It may not contain any field declarations.

Precedence is the same as the Negative lookahead.

#### `(expression)`

**Group**: match the expression. Used to clarify precedences.

#### `'string'` or `"string"`

**String or character literal**. There is no difference between the quote styles. If there
is only a single character between the quotes, an optimized character match
will be generated.

The following escape sequences are supported:
* `\n`, `\r`, `\t`, `\\`, `\'`, `\"`
* `\xXX` (converts to unicode between 0x80 and 0xFF)
* `\uXXXX` (exactly 4 hex digits)
* `\U00XXXXXX` (Exactly 8 hex digits, the first two must be `0`)
* `\u{XXXX}` (1 to 6 hex digits)

#### `i'string'` or `i"string"`

**Case insensitive string or character literal**. Same as a string or character literals,
except they match case-insensitively. The casing of the literal in the grammar does not
matter.

ASCII only currently.
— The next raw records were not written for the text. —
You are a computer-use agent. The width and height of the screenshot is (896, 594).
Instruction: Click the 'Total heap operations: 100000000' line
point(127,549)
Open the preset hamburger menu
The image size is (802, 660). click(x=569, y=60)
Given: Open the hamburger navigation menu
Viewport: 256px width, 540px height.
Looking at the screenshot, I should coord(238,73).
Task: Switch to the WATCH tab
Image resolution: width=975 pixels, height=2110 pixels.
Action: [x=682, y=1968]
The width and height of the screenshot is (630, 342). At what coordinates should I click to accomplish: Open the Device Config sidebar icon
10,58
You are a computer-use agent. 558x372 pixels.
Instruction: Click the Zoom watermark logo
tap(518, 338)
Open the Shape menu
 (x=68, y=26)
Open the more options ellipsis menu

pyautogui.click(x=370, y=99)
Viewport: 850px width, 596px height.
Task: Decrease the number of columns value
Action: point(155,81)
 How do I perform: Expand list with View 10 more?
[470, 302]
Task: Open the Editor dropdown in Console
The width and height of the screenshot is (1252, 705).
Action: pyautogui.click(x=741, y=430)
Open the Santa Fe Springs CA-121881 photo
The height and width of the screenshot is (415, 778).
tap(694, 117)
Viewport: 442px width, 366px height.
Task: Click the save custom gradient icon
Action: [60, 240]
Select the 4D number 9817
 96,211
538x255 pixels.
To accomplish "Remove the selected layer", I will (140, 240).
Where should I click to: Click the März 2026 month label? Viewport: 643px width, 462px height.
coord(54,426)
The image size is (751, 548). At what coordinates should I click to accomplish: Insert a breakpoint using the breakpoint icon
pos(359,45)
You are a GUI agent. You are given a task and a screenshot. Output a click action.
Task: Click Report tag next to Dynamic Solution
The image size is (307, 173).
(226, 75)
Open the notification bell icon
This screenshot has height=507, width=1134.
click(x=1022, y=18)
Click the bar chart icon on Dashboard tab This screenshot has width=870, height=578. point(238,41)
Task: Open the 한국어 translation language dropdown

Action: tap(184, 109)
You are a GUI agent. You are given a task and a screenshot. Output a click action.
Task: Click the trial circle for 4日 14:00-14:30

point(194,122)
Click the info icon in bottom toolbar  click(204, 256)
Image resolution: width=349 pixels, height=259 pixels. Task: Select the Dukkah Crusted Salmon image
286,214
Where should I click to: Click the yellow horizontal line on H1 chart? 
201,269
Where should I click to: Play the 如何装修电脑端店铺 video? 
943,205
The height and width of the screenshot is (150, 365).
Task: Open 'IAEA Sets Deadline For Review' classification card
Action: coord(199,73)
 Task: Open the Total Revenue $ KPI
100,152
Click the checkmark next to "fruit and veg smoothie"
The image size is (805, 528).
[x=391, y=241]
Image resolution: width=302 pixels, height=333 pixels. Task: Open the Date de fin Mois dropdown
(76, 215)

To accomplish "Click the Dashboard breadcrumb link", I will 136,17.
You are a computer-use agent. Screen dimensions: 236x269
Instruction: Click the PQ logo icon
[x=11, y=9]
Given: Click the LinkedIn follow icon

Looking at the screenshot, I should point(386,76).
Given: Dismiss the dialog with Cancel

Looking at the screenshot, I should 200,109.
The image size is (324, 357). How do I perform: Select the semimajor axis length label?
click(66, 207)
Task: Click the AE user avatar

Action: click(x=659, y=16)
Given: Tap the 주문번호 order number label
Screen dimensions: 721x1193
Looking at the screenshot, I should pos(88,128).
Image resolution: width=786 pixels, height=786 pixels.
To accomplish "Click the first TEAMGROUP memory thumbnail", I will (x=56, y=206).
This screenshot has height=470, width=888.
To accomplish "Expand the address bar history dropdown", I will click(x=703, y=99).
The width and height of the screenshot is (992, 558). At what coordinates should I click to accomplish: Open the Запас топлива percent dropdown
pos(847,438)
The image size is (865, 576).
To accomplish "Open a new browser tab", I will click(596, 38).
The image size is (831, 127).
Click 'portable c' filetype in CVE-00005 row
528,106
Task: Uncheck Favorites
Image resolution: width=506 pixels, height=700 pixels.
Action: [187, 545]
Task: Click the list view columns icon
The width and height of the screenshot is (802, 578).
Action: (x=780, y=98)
Please open a GitHub issue if you need unicode support.

#### `'a'..'z'`

**Character range** (inclusive).

The same escape sequences work as for strings.

#### `$`

**End of input**: fail if there are any unparsed characters left.

#### `>rule`

**Include** (a.k.a. "inline rule"): Include the rule body at this point. The referred
rule cannot be a `@char` or `@extern` rule.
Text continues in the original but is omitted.